A plant growing out of a glass jar filled with coins

Building Assets and Aspirations with Children’s Savings Account (CSA) Programs

We are often told that education is the great equalizer. But how can that be without the necessary funds to afford it?

Today, a high school diploma is simply not enough to lead Americans to a good job and a decent quality of life. And while having a postsecondary degree or credential is becoming more necessary, the cost of higher education -- from tuition to books, housing, and other fees -- has never been more daunting. As these expectations and costs continue to grow, our country is further dividing into one of the “haves” and “have nots”. In response to this damaging trend, communities across the country have rallied to create incentivized savings initiatives, Children’s Savings Accounts, for their students and families.

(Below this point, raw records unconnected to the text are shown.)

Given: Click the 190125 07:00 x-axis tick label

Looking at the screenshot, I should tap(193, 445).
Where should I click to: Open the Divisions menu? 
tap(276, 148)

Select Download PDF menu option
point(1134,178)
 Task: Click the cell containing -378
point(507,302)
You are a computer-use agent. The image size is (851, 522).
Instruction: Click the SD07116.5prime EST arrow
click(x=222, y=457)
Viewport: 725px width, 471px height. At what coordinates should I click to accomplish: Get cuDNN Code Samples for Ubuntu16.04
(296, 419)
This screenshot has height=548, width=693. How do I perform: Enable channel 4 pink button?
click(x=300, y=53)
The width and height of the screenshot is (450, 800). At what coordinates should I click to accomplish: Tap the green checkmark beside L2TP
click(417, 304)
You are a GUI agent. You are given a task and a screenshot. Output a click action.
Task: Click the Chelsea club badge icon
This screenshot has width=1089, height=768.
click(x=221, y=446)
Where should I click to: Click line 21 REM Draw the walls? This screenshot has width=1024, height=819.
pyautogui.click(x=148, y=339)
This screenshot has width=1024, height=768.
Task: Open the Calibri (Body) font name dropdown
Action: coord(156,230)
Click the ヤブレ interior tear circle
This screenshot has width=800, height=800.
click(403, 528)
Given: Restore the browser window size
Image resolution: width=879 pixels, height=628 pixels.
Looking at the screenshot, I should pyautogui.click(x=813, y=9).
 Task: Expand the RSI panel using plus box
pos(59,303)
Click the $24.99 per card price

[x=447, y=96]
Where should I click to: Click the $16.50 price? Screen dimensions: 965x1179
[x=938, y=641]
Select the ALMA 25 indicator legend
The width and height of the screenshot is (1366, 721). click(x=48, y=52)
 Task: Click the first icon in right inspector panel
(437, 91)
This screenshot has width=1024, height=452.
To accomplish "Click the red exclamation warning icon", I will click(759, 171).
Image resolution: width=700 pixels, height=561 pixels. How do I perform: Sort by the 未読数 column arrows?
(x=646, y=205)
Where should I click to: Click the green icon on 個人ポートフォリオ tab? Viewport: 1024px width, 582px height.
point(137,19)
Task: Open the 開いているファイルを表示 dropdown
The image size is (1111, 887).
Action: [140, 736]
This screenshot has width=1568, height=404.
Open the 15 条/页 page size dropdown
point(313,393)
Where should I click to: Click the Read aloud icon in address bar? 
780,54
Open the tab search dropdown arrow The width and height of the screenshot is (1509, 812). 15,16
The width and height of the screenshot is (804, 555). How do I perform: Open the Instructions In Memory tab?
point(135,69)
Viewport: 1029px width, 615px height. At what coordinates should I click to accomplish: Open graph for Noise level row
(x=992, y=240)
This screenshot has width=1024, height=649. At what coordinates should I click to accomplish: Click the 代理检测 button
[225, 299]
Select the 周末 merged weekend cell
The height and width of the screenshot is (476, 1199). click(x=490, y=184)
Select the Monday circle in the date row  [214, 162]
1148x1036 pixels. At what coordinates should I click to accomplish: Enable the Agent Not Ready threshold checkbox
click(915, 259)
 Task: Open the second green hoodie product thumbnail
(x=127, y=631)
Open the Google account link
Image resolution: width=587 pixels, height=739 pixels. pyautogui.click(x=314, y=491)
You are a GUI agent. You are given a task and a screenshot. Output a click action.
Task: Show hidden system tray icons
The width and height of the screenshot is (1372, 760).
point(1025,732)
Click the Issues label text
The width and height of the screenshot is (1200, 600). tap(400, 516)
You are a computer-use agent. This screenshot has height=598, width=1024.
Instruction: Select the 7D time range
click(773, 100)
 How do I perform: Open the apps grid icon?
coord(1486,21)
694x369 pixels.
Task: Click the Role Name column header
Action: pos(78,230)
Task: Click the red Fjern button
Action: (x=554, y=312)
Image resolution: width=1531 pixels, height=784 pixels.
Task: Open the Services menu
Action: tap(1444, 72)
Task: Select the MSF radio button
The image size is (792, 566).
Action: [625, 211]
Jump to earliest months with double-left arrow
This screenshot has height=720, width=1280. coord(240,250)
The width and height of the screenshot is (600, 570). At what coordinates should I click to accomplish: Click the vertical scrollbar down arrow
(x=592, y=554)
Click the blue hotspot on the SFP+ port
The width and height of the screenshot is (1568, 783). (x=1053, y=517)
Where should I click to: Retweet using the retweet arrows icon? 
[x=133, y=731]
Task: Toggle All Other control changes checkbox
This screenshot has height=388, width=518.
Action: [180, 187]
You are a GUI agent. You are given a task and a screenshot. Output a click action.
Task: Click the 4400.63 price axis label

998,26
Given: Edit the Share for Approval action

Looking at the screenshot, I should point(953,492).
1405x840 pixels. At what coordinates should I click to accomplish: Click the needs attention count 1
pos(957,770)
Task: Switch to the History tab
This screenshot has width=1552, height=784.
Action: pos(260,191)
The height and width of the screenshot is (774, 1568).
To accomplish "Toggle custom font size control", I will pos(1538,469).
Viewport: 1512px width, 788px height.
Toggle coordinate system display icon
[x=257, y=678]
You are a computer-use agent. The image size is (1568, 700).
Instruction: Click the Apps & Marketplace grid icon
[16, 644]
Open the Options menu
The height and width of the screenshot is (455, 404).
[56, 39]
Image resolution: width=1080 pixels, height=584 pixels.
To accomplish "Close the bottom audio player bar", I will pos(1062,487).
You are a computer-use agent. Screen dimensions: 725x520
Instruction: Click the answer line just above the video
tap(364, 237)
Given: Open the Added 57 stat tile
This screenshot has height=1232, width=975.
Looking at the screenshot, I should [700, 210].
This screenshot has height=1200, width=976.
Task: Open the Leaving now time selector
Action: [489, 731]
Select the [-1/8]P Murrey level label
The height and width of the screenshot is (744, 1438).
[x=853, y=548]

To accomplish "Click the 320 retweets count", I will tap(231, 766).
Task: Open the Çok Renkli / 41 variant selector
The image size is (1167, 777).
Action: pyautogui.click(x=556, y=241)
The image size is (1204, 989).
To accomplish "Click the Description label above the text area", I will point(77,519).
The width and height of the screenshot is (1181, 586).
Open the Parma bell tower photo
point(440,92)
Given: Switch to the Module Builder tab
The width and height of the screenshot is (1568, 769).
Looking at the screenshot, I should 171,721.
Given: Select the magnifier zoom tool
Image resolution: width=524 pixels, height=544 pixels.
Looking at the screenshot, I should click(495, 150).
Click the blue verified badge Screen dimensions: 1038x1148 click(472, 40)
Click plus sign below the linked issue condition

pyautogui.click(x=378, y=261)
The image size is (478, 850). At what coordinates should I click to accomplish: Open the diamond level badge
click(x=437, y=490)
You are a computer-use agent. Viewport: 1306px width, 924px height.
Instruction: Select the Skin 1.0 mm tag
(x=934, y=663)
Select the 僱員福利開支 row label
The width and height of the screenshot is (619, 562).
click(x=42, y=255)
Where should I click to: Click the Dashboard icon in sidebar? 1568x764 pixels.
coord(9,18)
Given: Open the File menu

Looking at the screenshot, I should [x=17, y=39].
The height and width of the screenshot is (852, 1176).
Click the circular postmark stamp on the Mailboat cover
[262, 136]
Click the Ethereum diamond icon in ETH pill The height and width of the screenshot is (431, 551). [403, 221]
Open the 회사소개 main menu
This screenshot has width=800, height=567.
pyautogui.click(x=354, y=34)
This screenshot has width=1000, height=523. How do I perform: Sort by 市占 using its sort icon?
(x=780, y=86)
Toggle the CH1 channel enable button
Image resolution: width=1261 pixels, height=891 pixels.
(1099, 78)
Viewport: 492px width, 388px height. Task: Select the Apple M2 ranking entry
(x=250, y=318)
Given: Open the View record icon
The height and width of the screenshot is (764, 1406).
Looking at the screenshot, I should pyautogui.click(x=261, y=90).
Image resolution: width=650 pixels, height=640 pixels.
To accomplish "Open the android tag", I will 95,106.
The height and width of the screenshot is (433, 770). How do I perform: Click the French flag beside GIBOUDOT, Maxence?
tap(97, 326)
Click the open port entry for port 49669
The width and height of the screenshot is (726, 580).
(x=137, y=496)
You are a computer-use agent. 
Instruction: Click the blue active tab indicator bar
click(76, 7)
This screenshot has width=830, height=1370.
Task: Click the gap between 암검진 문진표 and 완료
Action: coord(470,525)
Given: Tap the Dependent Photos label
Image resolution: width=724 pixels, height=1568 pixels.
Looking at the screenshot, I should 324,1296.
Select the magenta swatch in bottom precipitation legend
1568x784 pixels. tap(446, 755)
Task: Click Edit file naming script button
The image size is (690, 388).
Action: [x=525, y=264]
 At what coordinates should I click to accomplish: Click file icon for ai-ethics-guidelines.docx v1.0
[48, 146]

In partnership with local government, philanthropy, and businesses, communities are working to remove economic barriers to higher education, build community aspirations, and promote financial literacy across generations.

What is a Children’s Savings Account (CSA)?

CSAs are long-term savings or investment accounts for children and youth (ages 0-18), which are built by incentives and contributions from family, friends, and children, and allowed to grow until adulthood. CSAs are:

  • Intended for purchasing an asset (usually postsecondary education)

  • Provide direct, monetary incentives
  • Restrict withdrawals from savings for non-asset purposes

*Many CSA programs also allow for a broad range of education uses, not just tuition and fees, but also housing, food, transportation, and other related costs. 

Research shows us that children with even a small amount of educational savings (less than $500) are 3 times more likely to enroll in college and 2.5 times more likely to graduate, than a child with no savings. By building real savings, CSAs can help raise college-going aspirations and cultivate a college-bound mentality among students and their families. Further, while most of these funds are designated for education, these assets may also be used later on to buy a first home or start a small business. 

In addition to seed funding and benchmark incentives that encourage student ambitions, many CSA programs work closely with the local schools to integrate financial literacy curriculum for students, as well as courses for their parents. This multigenerational strategy not only sets students up for financial success but works with their parents to improve their relationship with money. CSA programs help parents navigate their personal finances by bridging connections to the local banks, advisors and financial literacy courses.

Community savings initiatives, like CSAs, offer local economically disadvantaged families a clear entry point into the financial system. And while many of these accounts start small, their sheer existence can ignite important family conversations about finances, college planning, and career goals. By shaping expectations and achievements, CSAs can be used as a gateway to education and hopefully, economic mobility.